En setiembre y octubre del 2012, La Nación publicó editoriales de elogio para las medidas adoptadas por la Caja Costarricense de Seguro Social en pos de mejorar su situación financiera. En especial, resaltamos la decisión de la junta directiva de frenar el despilfarro en materia de cesantía.
Durante la presidencia de Eduardo Doryan, la Caja añadió 10.956 empleados a la planilla y aumentó el gasto en salarios un 88%, todo entre el 2005 y el 2010. Para engrosar el legado, se elevó el tope de la cesantía a 15 años y se inició la discusión de un plan de aumento paulatino hasta llegar a 20 años en julio del 2016. La propuesta fue aprobada durante la administración siguiente.
Bajo el peso de la fuerte crisis financiera incubada en el quinquenio anterior, la junta directiva del 2010-2014 se preocupó por el efecto del nuevo beneficio y planteó bajar el tope a 12 años. Las autoridades de la institución presumieron públicamente de la medida de austeridad, digna de todo elogio. Cuarenta y dos días más tarde, en completo sigilo, la misma directiva dio marcha atrás. No hubo anuncios ni jactancias. Tampoco correcciones cuando este diario reiteró los elogios meses después de descartada la medida de ahorro.
Ahora resulta que en el acta donde se planteó modificar el cálculo de la cesantía y limitar el tope no hubo un acuerdo firme y, pasados los 42 días, cuando se volvió a tocar el tema, solo se adoptó la primera de las dos medidas. Nadie presumió de las decisiones definitivas adoptadas en el acta del 12 de junio del 2012.
La impresión de que la cesantía iría en disminución hasta llegar de nuevo a los 12 años prevaleció hasta hace poco, cuando este diario publicó que a partir de julio del 2016 los trabajadores de la institución gozarán de los 20 años de tope concedidos por el plan lanzado en la dispendiosa administración Doryan. Su sucesora en la presidencia ejecutiva, Ileana Balmaceda, dice no recordar con detalle lo sucedido.
“Mi posición siempre fue bajar la cesantía a 12 años, pero la junta es un órgano colegiado”, declaró. Acto seguido, explicó: “La junta decidió modificar el sistema de cálculo y luego retomar el tema del tope. Quedé ahí y no me acuerdo más”. La poca memoria de la funcionaria contrasta con las graves consecuencias del beneficio para las finanzas institucionales.
Entre el 2009 y el año pasado, el pago de cesantía se duplicó en la Caja, de ¢10.500 millones a ¢20.300 millones. Los 1.093 trabajadores con derecho a cesantía recibieron, en el 2009, ¢9,6 millones cada uno, en promedio. En el 2013, la Caja pagó beneficios de cesantía a 902 personas, cada una de las cuales recibió, en promedio, ¢22 millones. El total y el promedio aumentarán considerablemente el año entrante, cuando la herencia de las dos administraciones anteriores alcance la cúspide.

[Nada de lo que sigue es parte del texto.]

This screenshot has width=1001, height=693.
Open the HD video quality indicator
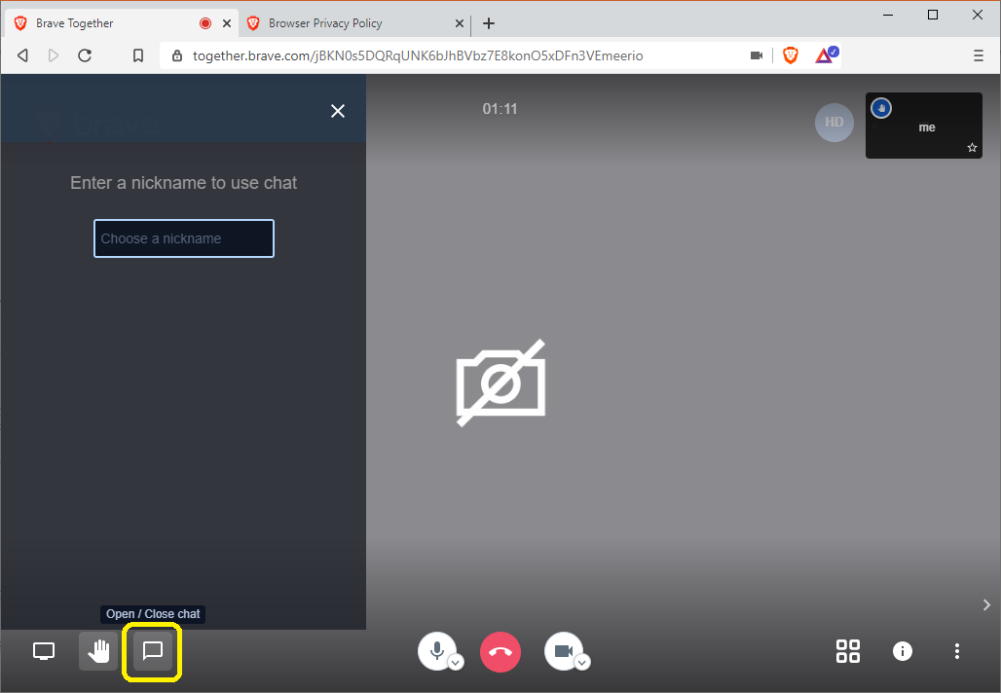(x=834, y=123)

El problema es tan grave que la nueva junta directiva, en la cual están miembros de la anterior, retomará la discusión y hay acuerdo entre delegados patronales y laborales sobre la necesidad de revisar el peso de los 20 años de tope en las finanzas de la institución.

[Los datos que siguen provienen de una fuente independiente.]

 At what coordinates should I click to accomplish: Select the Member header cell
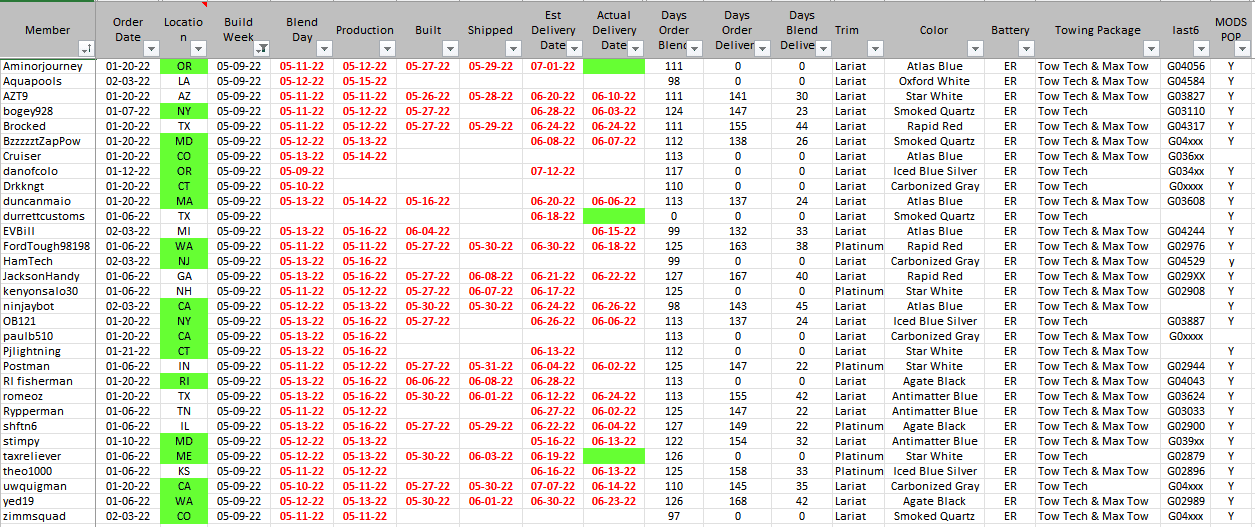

El caso dice mucho de la forma en que se ha venido manejando la Caja, su déficit de transparencia y la inoperancia del sistema de representación de sectores en la junta directiva. Poco sirve esa representación para que se conozcan oportunamente los entretelones de informaciones trascendentales, enterradas en el texto de algún acta sobre la cual nadie se toma la molestia de llamar la atención.
Tal es el desconcierto que Rolando Barrantes, actual representante del Poder Ejecutivo en la junta directiva de la Caja, dice desconocer la realidad del marco establecido para el pago de prestaciones e hizo consultas a la Dirección Legal con intenciones de saber cuál es “la verdadera situación de la cesantía”. La desorientación del directivo está plenamente justificada.